The concept and terminology of a "sort key" or "sorting key" is very
popular, so the concision of the 'key' attribute name was chosen in
preference to your longer suggestions.  E.g., to sort a list of strings
in order of increasing string length (and otherwise stably),

  thelist.sort(key=len)

was deemed preferable to

  thelist.sort(getkeyvalue=len)

Considering that the key= parameter is meant to take the place of most
uses of DSU (and thus likely become extremely popular), I concur with
the current choice for the name.  However, it's not etched in stone yet:
2.4 is at the pre-alpha stage.  You can check the python-dev archives
for past discussions of the issue, then join python-dev to offer your
contributions, if you think they're helpful; this is a course of action
that is always open to anybody, of course.


>>think the obvious approach would be to add the same optional argument to
>>min
>>and max with exactly the same semantics.  I.e., just as today:
>>
>>x = max(somelist)
>>somelist.sort()
>>assert x == somelist[-1]
>>
>>we'd also have
>>
>>x = max(somelist, key=whatever)
>>somelist.sort(key=whatever)
>>assert x == somelist[-1]
> I think I like it, other than the name. Maybe  s/key/valuefunc/ ;-)

If max and min do acquire such an optional argument, it will of course
have the same name and semantics as it does for sort.


>>That would be max(seq, key=len) in my proposal.
> 
> That's a nice option for max (and min, and ??), but ISTM that it would

max and min are it (unless heapq or bisect grow new _classes_ where such
comparison-flexibility would also be natural to have; in the current,
function-centered state of heapq, such an optional argument would not
fit well, and the situation for bisect is not crystal-clear either way).

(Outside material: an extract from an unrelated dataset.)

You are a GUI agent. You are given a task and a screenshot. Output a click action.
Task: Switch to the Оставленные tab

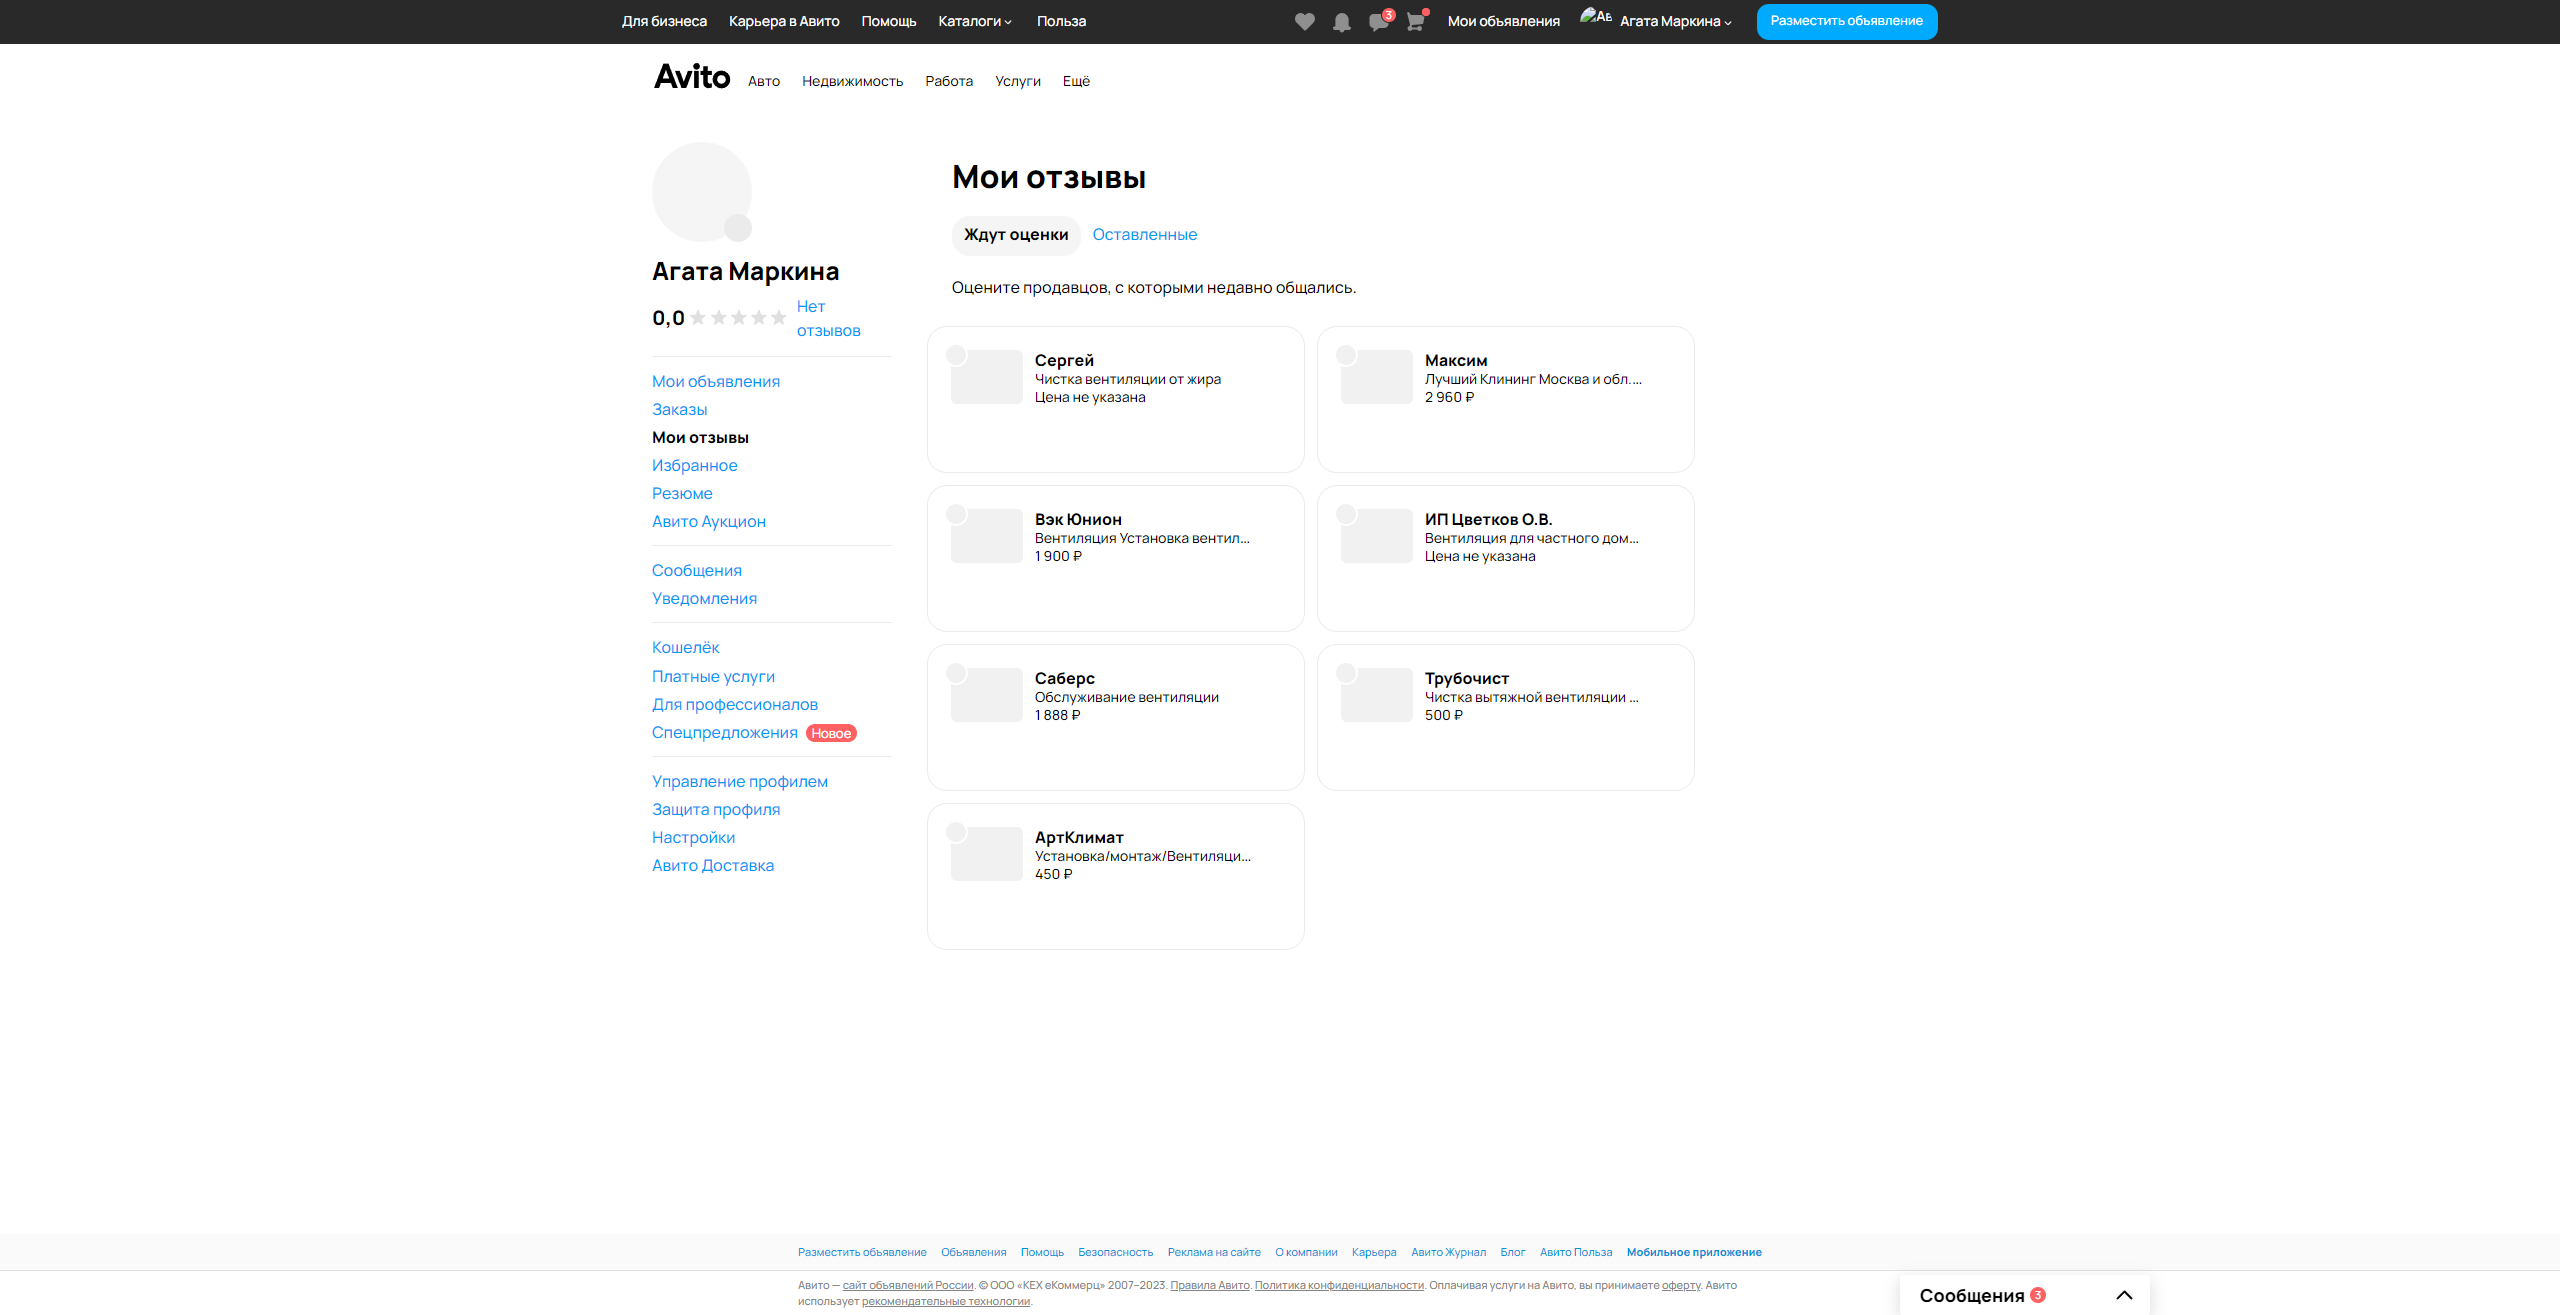coord(1144,234)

> also be nice to have a factory for efficient iterators of this kind.
> It would probably be pretty efficient then to write
> 
>     maxlen, maxitem = max(funumerate(len,seq))

Yes, roughly as efficient as it is today (2.4, again) to write the
less concise
    max(izip(imap(len, seq), seq))
[for a RE-iterable seq] using more general itertools entries.  [If
seq is not necessarily reiterable, you'd need to add a tee to this;
again, see the itertools in the current 2.4 snapshot].

However, this does not deal with the issue of seq items needing
to be comparable (and at reasonable cost, too) when they have the
same value for len(item).  max and min with an optional argument
would know to ONLY compare the "sort key", just like sort does,
NEVER the items themselves.  So, to fully emulate the proposed
max and min, you need to throw in an enumerate as well.

> or
> 
>     def longest(seq):
>         return max(funumerate(len,seq))[-1]
> 
> and it would be available as infrastructure for other efficient loops in
> addition to being tied in to specific sequence processors like max and
> min.

The only issue here is whether izip(imap(len, seq), seq) is frequent
enough to warrant a new itertools entry.  As it cannot take the place
of the proposed optional argument to min and max, it doesn't really
affect them directly.  The general interest of
    izip(imap(len, seq), enumerate(seq))
is, I think, too low to warrant a special entry just to express it.